Bug 59056 - Upgrade CSS loads from mixed content warning (displayed) to mixed content error (ran)
Summary: Upgrade CSS loads from mixed content warning (displayed) to mixed content err...
Alias: None
Product: WebKit
Classification: Unclassified
Component: CSS (show other bugs)
Version: 528+ (Nightly build)
Hardware: PC OS X 10.5
: P2 Normal
Assignee: Chris Evans
Depends on:
Reported: 2011-04-20 18:10 PDT by Chris Evans
Modified: 2011-04-22 22:55 PDT (History)
3 users (show)

See Also:

Patch (8.03 KB, patch)
2011-04-20 18:22 PDT, Chris Evans
abarth: review+
Details | Formatted Diff | Diff
Patch (8.04 KB, patch)
2011-04-22 15:45 PDT, Chris Evans
no flags Details | Formatted Diff | Diff

Note You need to log in before you can comment on or make changes to this bug.
Description Chris Evans 2011-04-20 18:10:50 PDT
The reason is that CSS3 selectors injected into a document via mixed-content load can in fact query, retrieve and egress the document content. That's serious (unlike mixed content images loads and frame loads).
Comment 2 Chris Evans 2011-04-20 18:22:39 PDT
Created attachment 90465 [details]
Comment 3 Adam Barth 2011-04-20 18:45:19 PDT
Comment on attachment 90465 [details]

View in context: https://bugs.webkit.org/attachment.cgi?id=90465&action=review

Let's give Sam a chance to see this patch too.

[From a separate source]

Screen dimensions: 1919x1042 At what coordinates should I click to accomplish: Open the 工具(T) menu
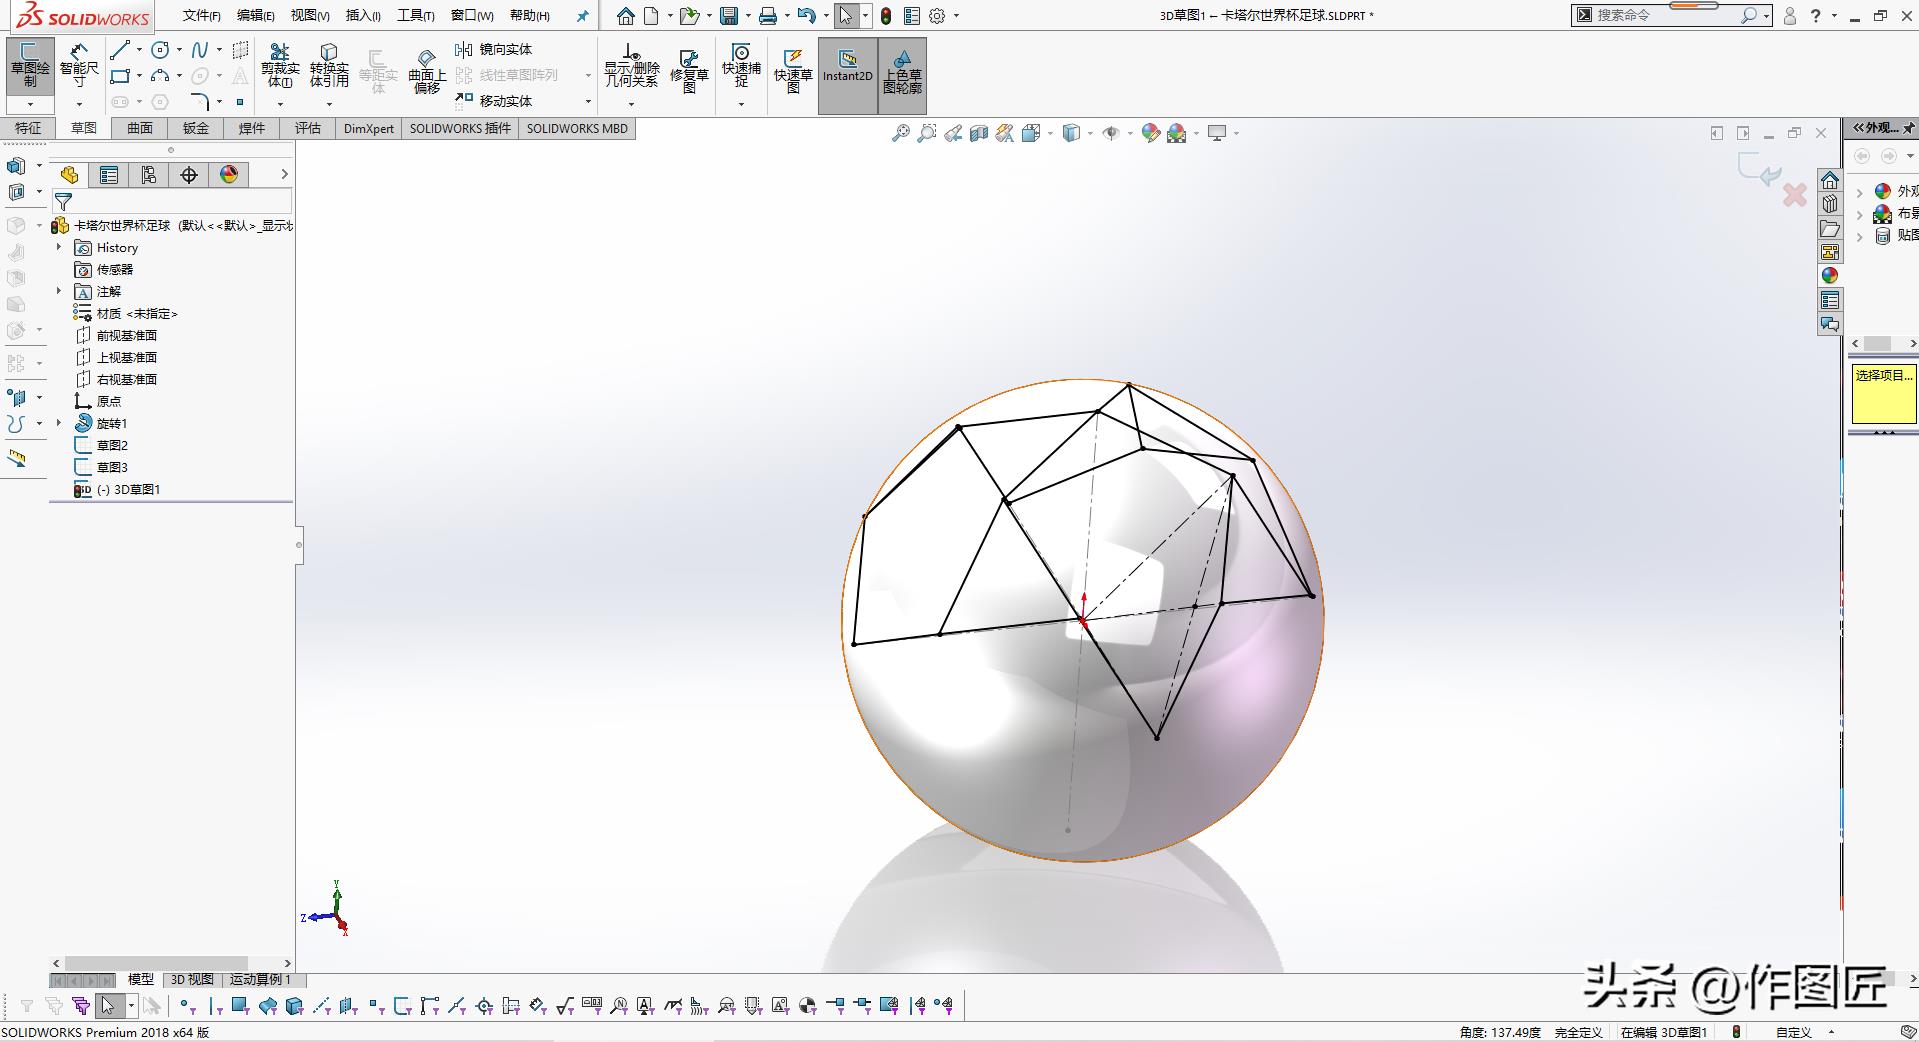[x=415, y=15]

> Source/WebCore/loader/cache/CachedResourceLoader.cpp:238
> +        // XSL) or recover the content of the current document (CSS).

recover?  maybe exfiltrate ?
Comment 4 Chris Evans 2011-04-22 15:44:54 PDT
Exfiltrate it is. Landing.

Chatted to Sam out-of-band.
He raised the interesting point of naming -- do "run" and "display" cover it well any more? I can be persuaded that they still do, because I see the ever-more powerful CSS as more like running a language than displaying pixels.
But if you have any better naming ideas, I can uptake them on the next patch.
Comment 5 Chris Evans 2011-04-22 15:45:35 PDT
Created attachment 90785 [details]
Comment 6 Adam Barth 2011-04-22 17:33:28 PDT
I'm not sure whether those are the best names.  What did you have in mind?
Comment 7 Chris Evans 2011-04-22 18:00:58 PDT
I don't have any great ideas at this time. Sam?
Comment 8 WebKit Commit Bot 2011-04-22 21:04:29 PDT
Comment on attachment 90785 [details]

Rejecting attachment 90785 [details] from commit-queue.

Failed to run "['./Tools/Scripts/webkit-patch', '--status-host=queues.webkit.org', '--bot-id=cr-jail-3', 'land-a..." exit_code: 1

Last 500 characters of output:
Processing 1 patch from 1 bug.
Cleaning working directory
Updating working directory
Processing patch 90785 from bug 59056.
NOBODY (OOPS!) found in /mnt/git/webkit-commit-queue/LayoutTests/ChangeLog does not appear to be a valid reviewer according to committers.py.
ERROR: /mnt/git/webkit-commit-queue/LayoutTests/ChangeLog neither lists a valid reviewer nor contains the string "Unreviewed" or "Rubber stamp" (case insensitive).
Updating OpenSource
Current branch master is up to date.

Full output: http://queues.webkit.org/results/8494732
Comment 9 Adam Barth 2011-04-22 21:19:17 PDT
Comment on attachment 90785 [details]

If you post a patch with commit-queue+, you need to fill in the reviewer yourself because the tools don't know who reviewed the patch.  The command "webkit-patch land-safely" with do that automatically for you.
Comment 10 WebKit Commit Bot 2011-04-22 22:54:39 PDT
The commit-queue encountered the following flaky tests while processing attachment 90785 [details]:

http/tests/appcache/reload.html bug 59275
The commit-queue is continuing to process your patch.
Comment 11 WebKit Commit Bot 2011-04-22 22:55:46 PDT
Comment on attachment 90785 [details]

Clearing flags on attachment: 90785

Committed r84739: <http://trac.webkit.org/changeset/84739>
Comment 12 WebKit Commit Bot 2011-04-22 22:55:51 PDT
All reviewed patches have been landed.  Closing bug.